"""
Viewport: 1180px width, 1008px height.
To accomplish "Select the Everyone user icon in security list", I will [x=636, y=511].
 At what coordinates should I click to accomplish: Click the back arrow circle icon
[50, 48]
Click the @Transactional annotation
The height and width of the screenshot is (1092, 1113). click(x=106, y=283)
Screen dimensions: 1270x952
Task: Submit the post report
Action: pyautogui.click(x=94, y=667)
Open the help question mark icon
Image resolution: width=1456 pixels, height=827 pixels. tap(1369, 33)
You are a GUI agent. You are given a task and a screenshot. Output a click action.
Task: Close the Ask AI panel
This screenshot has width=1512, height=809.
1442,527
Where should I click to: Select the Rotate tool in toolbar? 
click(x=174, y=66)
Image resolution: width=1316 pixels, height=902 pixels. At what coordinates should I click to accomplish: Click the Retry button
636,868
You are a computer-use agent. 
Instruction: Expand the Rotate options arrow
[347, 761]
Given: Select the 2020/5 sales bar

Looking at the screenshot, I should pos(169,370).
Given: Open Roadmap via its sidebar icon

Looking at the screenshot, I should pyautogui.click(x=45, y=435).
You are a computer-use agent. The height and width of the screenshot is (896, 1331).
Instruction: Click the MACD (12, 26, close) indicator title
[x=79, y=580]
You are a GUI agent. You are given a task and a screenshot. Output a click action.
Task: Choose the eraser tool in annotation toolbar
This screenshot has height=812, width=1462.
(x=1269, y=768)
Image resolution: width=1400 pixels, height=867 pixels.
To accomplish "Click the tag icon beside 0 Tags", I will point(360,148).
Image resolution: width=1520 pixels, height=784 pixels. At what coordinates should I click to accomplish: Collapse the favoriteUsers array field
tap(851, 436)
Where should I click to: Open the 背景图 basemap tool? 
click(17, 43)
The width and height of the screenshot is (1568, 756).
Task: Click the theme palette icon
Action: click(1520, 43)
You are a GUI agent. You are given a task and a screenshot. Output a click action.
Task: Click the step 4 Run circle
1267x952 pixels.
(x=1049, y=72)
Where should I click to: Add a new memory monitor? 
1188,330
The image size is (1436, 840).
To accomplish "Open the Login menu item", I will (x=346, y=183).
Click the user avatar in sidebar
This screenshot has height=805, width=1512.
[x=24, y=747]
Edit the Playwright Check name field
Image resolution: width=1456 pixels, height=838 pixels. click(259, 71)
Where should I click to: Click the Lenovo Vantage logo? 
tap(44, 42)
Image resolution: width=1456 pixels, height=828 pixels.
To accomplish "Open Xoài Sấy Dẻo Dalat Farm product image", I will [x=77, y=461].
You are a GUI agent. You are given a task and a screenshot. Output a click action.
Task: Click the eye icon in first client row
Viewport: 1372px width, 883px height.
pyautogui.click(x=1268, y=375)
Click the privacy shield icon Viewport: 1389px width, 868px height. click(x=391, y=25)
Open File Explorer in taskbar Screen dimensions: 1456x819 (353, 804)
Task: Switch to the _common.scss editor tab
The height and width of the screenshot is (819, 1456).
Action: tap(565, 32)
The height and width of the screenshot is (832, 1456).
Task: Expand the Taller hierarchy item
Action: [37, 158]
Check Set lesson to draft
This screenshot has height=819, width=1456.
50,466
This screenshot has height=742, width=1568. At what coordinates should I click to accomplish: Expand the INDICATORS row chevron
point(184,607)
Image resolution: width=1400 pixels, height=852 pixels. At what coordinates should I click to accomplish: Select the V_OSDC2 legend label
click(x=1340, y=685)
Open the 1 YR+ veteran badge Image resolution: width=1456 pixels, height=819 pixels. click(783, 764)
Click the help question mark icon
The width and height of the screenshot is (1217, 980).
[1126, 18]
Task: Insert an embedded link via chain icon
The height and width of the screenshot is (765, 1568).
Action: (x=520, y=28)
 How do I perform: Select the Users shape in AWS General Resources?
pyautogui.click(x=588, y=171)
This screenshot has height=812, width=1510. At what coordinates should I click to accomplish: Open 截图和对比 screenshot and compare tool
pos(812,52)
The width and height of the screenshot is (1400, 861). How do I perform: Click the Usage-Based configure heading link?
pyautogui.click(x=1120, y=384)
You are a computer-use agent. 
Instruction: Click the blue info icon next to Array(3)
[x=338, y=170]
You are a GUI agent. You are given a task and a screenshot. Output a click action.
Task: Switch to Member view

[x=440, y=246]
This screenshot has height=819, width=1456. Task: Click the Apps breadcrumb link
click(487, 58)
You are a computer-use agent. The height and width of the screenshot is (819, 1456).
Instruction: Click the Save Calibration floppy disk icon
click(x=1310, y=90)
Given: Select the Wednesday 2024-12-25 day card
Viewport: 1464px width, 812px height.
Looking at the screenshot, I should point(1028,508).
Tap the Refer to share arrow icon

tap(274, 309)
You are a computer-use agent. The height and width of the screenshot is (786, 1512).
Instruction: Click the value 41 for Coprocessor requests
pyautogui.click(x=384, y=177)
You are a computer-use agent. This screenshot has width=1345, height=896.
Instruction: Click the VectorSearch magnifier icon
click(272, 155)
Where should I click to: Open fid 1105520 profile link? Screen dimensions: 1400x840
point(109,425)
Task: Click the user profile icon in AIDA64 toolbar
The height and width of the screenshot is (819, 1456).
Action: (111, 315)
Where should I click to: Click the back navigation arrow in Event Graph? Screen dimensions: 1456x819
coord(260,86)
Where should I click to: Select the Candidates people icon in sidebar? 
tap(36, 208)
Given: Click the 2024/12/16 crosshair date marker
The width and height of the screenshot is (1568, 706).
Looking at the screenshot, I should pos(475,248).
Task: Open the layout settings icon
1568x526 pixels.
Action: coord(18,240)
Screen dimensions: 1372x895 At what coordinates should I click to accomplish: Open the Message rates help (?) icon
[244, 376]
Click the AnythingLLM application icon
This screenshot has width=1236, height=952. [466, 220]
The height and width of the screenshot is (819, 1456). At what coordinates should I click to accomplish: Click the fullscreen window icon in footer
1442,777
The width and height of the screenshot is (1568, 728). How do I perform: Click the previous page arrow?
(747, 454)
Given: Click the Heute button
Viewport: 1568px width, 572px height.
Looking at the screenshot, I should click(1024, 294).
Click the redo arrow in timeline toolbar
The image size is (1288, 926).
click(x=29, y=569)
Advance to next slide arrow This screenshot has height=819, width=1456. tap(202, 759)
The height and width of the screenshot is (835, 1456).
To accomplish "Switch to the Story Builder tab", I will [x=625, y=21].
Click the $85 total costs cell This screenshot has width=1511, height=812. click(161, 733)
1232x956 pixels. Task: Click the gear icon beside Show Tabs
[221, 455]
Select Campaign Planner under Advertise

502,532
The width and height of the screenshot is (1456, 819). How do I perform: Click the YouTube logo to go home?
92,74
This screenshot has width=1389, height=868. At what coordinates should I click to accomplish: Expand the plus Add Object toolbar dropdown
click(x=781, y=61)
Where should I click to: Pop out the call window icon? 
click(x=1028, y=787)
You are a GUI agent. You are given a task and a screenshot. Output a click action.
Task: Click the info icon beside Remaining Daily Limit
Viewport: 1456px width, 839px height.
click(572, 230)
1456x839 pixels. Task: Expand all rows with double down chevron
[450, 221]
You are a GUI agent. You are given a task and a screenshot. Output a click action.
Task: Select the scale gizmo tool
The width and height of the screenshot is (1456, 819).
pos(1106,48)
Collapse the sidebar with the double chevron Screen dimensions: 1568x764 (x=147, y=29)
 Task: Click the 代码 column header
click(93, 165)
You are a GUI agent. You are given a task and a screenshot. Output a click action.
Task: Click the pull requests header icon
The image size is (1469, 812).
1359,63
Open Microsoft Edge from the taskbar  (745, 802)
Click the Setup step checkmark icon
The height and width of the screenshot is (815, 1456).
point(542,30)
"""
Exercise requirements. With no word changed, write the entries out once more.

Expected output.
Viewport: 1180px width, 1008px height.
To accomplish "Select the Everyone user icon in security list", I will [x=636, y=511].
 At what coordinates should I click to accomplish: Click the back arrow circle icon
[50, 48]
Click the @Transactional annotation
The height and width of the screenshot is (1092, 1113). click(x=106, y=283)
Screen dimensions: 1270x952
Task: Submit the post report
Action: pyautogui.click(x=94, y=667)
Open the help question mark icon
Image resolution: width=1456 pixels, height=827 pixels. tap(1369, 33)
You are a GUI agent. You are given a task and a screenshot. Output a click action.
Task: Close the Ask AI panel
This screenshot has width=1512, height=809.
1442,527
Where should I click to: Select the Rotate tool in toolbar? 
click(x=174, y=66)
Image resolution: width=1316 pixels, height=902 pixels. At what coordinates should I click to accomplish: Click the Retry button
636,868
You are a computer-use agent. 
Instruction: Expand the Rotate options arrow
[347, 761]
Given: Select the 2020/5 sales bar

Looking at the screenshot, I should pos(169,370).
Given: Open Roadmap via its sidebar icon

Looking at the screenshot, I should pyautogui.click(x=45, y=435).
You are a computer-use agent. The height and width of the screenshot is (896, 1331).
Instruction: Click the MACD (12, 26, close) indicator title
[x=79, y=580]
You are a GUI agent. You are given a task and a screenshot. Output a click action.
Task: Choose the eraser tool in annotation toolbar
This screenshot has height=812, width=1462.
(x=1269, y=768)
Image resolution: width=1400 pixels, height=867 pixels.
To accomplish "Click the tag icon beside 0 Tags", I will point(360,148).
Image resolution: width=1520 pixels, height=784 pixels. At what coordinates should I click to accomplish: Collapse the favoriteUsers array field
tap(851, 436)
Where should I click to: Open the 背景图 basemap tool? 
click(17, 43)
The width and height of the screenshot is (1568, 756).
Task: Click the theme palette icon
Action: click(1520, 43)
You are a GUI agent. You are given a task and a screenshot. Output a click action.
Task: Click the step 4 Run circle
1267x952 pixels.
(x=1049, y=72)
Where should I click to: Add a new memory monitor? 
1188,330
The image size is (1436, 840).
To accomplish "Open the Login menu item", I will (x=346, y=183).
Click the user avatar in sidebar
This screenshot has height=805, width=1512.
[x=24, y=747]
Edit the Playwright Check name field
Image resolution: width=1456 pixels, height=838 pixels. click(259, 71)
Where should I click to: Click the Lenovo Vantage logo? 
tap(44, 42)
Image resolution: width=1456 pixels, height=828 pixels.
To accomplish "Open Xoài Sấy Dẻo Dalat Farm product image", I will [x=77, y=461].
You are a GUI agent. You are given a task and a screenshot. Output a click action.
Task: Click the eye icon in first client row
Viewport: 1372px width, 883px height.
pyautogui.click(x=1268, y=375)
Click the privacy shield icon Viewport: 1389px width, 868px height. click(x=391, y=25)
Open File Explorer in taskbar Screen dimensions: 1456x819 (353, 804)
Task: Switch to the _common.scss editor tab
The height and width of the screenshot is (819, 1456).
Action: tap(565, 32)
The height and width of the screenshot is (832, 1456).
Task: Expand the Taller hierarchy item
Action: [37, 158]
Check Set lesson to draft
This screenshot has height=819, width=1456.
50,466
This screenshot has height=742, width=1568. At what coordinates should I click to accomplish: Expand the INDICATORS row chevron
point(184,607)
Image resolution: width=1400 pixels, height=852 pixels. At what coordinates should I click to accomplish: Select the V_OSDC2 legend label
click(x=1340, y=685)
Open the 1 YR+ veteran badge Image resolution: width=1456 pixels, height=819 pixels. click(783, 764)
Click the help question mark icon
The width and height of the screenshot is (1217, 980).
[1126, 18]
Task: Insert an embedded link via chain icon
The height and width of the screenshot is (765, 1568).
Action: (x=520, y=28)
 How do I perform: Select the Users shape in AWS General Resources?
pyautogui.click(x=588, y=171)
This screenshot has height=812, width=1510. At what coordinates should I click to accomplish: Open 截图和对比 screenshot and compare tool
pos(812,52)
The width and height of the screenshot is (1400, 861). How do I perform: Click the Usage-Based configure heading link?
pyautogui.click(x=1120, y=384)
You are a computer-use agent. 
Instruction: Click the blue info icon next to Array(3)
[x=338, y=170]
You are a GUI agent. You are given a task and a screenshot. Output a click action.
Task: Switch to Member view

[x=440, y=246]
This screenshot has height=819, width=1456. Task: Click the Apps breadcrumb link
click(487, 58)
You are a computer-use agent. The height and width of the screenshot is (819, 1456).
Instruction: Click the Save Calibration floppy disk icon
click(x=1310, y=90)
Given: Select the Wednesday 2024-12-25 day card
Viewport: 1464px width, 812px height.
Looking at the screenshot, I should point(1028,508).
Tap the Refer to share arrow icon

tap(274, 309)
You are a computer-use agent. The height and width of the screenshot is (786, 1512).
Instruction: Click the value 41 for Coprocessor requests
pyautogui.click(x=384, y=177)
You are a computer-use agent. This screenshot has width=1345, height=896.
Instruction: Click the VectorSearch magnifier icon
click(272, 155)
Where should I click to: Open fid 1105520 profile link? Screen dimensions: 1400x840
point(109,425)
Task: Click the user profile icon in AIDA64 toolbar
The height and width of the screenshot is (819, 1456).
Action: (111, 315)
Where should I click to: Click the back navigation arrow in Event Graph? Screen dimensions: 1456x819
coord(260,86)
Where should I click to: Select the Candidates people icon in sidebar? 
tap(36, 208)
Given: Click the 2024/12/16 crosshair date marker
The width and height of the screenshot is (1568, 706).
Looking at the screenshot, I should pos(475,248).
Task: Open the layout settings icon
1568x526 pixels.
Action: coord(18,240)
Screen dimensions: 1372x895 At what coordinates should I click to accomplish: Open the Message rates help (?) icon
[244, 376]
Click the AnythingLLM application icon
This screenshot has width=1236, height=952. [466, 220]
The height and width of the screenshot is (819, 1456). At what coordinates should I click to accomplish: Click the fullscreen window icon in footer
1442,777
The width and height of the screenshot is (1568, 728). How do I perform: Click the previous page arrow?
(747, 454)
Given: Click the Heute button
Viewport: 1568px width, 572px height.
Looking at the screenshot, I should click(1024, 294).
Click the redo arrow in timeline toolbar
The image size is (1288, 926).
click(x=29, y=569)
Advance to next slide arrow This screenshot has height=819, width=1456. tap(202, 759)
The height and width of the screenshot is (835, 1456).
To accomplish "Switch to the Story Builder tab", I will [x=625, y=21].
Click the $85 total costs cell This screenshot has width=1511, height=812. click(161, 733)
1232x956 pixels. Task: Click the gear icon beside Show Tabs
[221, 455]
Select Campaign Planner under Advertise

502,532
The width and height of the screenshot is (1456, 819). How do I perform: Click the YouTube logo to go home?
92,74
This screenshot has width=1389, height=868. At what coordinates should I click to accomplish: Expand the plus Add Object toolbar dropdown
click(x=781, y=61)
Where should I click to: Pop out the call window icon? 
click(x=1028, y=787)
You are a GUI agent. You are given a task and a screenshot. Output a click action.
Task: Click the info icon beside Remaining Daily Limit
Viewport: 1456px width, 839px height.
click(572, 230)
1456x839 pixels. Task: Expand all rows with double down chevron
[450, 221]
You are a GUI agent. You are given a task and a screenshot. Output a click action.
Task: Select the scale gizmo tool
The width and height of the screenshot is (1456, 819).
pos(1106,48)
Collapse the sidebar with the double chevron Screen dimensions: 1568x764 (x=147, y=29)
 Task: Click the 代码 column header
click(93, 165)
You are a GUI agent. You are given a task and a screenshot. Output a click action.
Task: Click the pull requests header icon
The image size is (1469, 812).
1359,63
Open Microsoft Edge from the taskbar  (745, 802)
Click the Setup step checkmark icon
The height and width of the screenshot is (815, 1456).
point(542,30)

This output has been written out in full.